| REQUIRED WORK |
Please copy out every line in the records below that includes the word "blue".

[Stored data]

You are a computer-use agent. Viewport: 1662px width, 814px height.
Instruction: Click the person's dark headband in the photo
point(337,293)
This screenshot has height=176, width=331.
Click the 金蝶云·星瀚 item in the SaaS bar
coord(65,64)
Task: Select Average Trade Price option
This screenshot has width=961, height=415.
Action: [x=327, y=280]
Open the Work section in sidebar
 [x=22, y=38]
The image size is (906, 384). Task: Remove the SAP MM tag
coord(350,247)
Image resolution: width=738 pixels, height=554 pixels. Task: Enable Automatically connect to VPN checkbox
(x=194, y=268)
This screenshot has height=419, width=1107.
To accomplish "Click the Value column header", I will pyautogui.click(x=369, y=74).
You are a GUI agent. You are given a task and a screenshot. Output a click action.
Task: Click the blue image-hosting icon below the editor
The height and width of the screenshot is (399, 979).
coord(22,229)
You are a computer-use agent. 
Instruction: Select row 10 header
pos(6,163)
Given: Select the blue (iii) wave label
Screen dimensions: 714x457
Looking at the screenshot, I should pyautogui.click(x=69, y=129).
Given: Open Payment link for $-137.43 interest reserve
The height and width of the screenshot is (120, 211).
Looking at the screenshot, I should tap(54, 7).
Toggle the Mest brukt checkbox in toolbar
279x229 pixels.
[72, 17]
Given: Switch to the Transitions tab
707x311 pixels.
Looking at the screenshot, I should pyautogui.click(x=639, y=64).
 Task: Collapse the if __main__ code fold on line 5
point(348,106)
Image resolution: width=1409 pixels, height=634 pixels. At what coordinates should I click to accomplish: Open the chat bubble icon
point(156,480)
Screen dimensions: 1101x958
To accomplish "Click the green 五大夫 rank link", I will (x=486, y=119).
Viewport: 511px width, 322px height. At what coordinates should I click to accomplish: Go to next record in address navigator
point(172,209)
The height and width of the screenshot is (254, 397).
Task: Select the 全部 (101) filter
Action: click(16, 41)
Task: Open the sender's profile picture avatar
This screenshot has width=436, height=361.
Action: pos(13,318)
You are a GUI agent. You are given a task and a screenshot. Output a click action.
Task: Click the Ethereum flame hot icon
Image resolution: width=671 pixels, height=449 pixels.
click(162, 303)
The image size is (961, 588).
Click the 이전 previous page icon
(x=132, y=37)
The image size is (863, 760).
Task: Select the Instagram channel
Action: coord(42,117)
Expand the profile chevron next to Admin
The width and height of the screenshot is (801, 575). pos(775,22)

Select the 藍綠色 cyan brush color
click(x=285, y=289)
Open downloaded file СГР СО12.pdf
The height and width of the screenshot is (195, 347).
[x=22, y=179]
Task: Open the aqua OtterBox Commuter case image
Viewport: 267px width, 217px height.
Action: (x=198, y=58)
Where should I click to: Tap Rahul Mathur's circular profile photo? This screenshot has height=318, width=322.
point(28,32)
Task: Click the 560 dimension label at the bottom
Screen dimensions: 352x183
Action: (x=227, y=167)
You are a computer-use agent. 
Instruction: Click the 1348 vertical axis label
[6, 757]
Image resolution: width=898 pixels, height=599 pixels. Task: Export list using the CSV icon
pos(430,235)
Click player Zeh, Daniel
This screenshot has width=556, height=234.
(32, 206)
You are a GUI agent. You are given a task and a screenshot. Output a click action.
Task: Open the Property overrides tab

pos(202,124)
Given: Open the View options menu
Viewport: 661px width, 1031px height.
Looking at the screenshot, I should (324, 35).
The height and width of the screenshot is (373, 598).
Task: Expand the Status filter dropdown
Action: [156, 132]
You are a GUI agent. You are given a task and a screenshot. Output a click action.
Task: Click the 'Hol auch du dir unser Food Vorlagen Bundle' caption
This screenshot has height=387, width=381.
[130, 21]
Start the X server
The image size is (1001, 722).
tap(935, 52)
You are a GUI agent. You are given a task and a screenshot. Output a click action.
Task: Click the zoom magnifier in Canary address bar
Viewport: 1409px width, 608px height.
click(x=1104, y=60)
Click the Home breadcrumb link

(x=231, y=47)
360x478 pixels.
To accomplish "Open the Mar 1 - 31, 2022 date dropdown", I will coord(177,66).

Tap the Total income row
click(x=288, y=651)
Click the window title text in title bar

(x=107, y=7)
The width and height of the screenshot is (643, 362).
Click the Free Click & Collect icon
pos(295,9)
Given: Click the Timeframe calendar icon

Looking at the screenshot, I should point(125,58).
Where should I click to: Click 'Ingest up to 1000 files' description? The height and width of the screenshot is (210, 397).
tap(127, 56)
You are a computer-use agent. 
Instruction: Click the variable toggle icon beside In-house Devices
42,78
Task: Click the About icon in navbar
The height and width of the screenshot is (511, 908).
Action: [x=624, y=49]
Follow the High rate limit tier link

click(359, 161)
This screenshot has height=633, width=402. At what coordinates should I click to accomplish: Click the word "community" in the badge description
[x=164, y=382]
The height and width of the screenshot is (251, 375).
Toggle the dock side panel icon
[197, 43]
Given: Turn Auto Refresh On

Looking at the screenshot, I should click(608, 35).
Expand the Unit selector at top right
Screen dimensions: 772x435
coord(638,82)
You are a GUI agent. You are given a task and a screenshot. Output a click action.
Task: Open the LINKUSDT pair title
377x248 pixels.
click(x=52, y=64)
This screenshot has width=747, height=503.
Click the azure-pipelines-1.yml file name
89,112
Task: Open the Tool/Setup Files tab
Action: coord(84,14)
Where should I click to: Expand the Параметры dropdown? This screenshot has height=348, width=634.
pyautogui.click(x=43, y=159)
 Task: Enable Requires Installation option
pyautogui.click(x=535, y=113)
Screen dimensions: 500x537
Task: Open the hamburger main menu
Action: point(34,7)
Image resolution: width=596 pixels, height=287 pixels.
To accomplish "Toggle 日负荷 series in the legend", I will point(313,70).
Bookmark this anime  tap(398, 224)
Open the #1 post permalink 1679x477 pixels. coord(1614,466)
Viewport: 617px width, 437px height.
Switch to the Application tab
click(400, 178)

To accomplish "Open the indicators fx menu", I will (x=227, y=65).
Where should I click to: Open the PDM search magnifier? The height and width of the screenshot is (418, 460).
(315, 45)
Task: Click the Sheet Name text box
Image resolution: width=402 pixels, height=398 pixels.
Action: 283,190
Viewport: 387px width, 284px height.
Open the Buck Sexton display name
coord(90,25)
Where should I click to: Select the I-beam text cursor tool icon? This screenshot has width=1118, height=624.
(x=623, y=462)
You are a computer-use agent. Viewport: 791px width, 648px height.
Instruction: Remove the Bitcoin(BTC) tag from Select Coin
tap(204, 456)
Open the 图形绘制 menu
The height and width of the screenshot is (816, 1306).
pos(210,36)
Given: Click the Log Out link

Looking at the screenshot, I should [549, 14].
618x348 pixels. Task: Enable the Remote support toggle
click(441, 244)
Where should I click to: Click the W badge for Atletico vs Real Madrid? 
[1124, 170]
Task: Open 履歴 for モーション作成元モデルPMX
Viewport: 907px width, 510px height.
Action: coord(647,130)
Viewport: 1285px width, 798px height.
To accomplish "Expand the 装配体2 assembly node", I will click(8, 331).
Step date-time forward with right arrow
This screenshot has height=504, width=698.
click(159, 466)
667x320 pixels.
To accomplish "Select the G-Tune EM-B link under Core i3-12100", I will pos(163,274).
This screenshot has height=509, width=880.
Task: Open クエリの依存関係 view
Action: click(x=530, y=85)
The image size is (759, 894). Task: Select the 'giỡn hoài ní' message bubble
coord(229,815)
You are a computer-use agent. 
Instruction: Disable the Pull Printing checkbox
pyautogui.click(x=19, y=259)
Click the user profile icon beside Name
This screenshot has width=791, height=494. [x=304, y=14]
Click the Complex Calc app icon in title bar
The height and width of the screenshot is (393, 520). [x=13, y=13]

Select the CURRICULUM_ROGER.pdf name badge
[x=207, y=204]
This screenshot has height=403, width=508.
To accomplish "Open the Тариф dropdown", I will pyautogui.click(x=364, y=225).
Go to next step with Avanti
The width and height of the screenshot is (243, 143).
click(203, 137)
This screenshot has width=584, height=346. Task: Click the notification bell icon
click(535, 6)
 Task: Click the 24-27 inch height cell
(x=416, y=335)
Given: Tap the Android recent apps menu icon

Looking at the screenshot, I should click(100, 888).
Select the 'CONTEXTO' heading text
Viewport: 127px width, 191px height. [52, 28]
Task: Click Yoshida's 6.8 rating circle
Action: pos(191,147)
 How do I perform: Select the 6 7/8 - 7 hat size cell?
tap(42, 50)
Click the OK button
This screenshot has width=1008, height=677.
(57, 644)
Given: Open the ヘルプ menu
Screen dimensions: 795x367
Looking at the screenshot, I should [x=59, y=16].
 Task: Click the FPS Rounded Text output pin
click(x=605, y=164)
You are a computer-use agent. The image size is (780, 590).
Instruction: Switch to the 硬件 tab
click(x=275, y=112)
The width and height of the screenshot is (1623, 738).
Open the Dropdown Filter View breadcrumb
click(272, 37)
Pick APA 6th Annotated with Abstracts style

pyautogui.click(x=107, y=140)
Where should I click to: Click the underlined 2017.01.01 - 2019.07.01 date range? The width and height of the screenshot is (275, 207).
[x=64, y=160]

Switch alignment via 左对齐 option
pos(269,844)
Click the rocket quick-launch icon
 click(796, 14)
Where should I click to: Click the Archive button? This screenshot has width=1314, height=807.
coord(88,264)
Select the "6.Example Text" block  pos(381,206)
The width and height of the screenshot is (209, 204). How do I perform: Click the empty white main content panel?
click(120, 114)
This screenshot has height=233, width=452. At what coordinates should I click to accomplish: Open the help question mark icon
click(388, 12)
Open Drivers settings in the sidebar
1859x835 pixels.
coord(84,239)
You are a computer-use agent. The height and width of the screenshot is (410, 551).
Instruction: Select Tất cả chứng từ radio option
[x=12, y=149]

| ANSWER BOX |
Task: Click the blue image-hosting icon below the editor
Given: Select the blue (iii) wave label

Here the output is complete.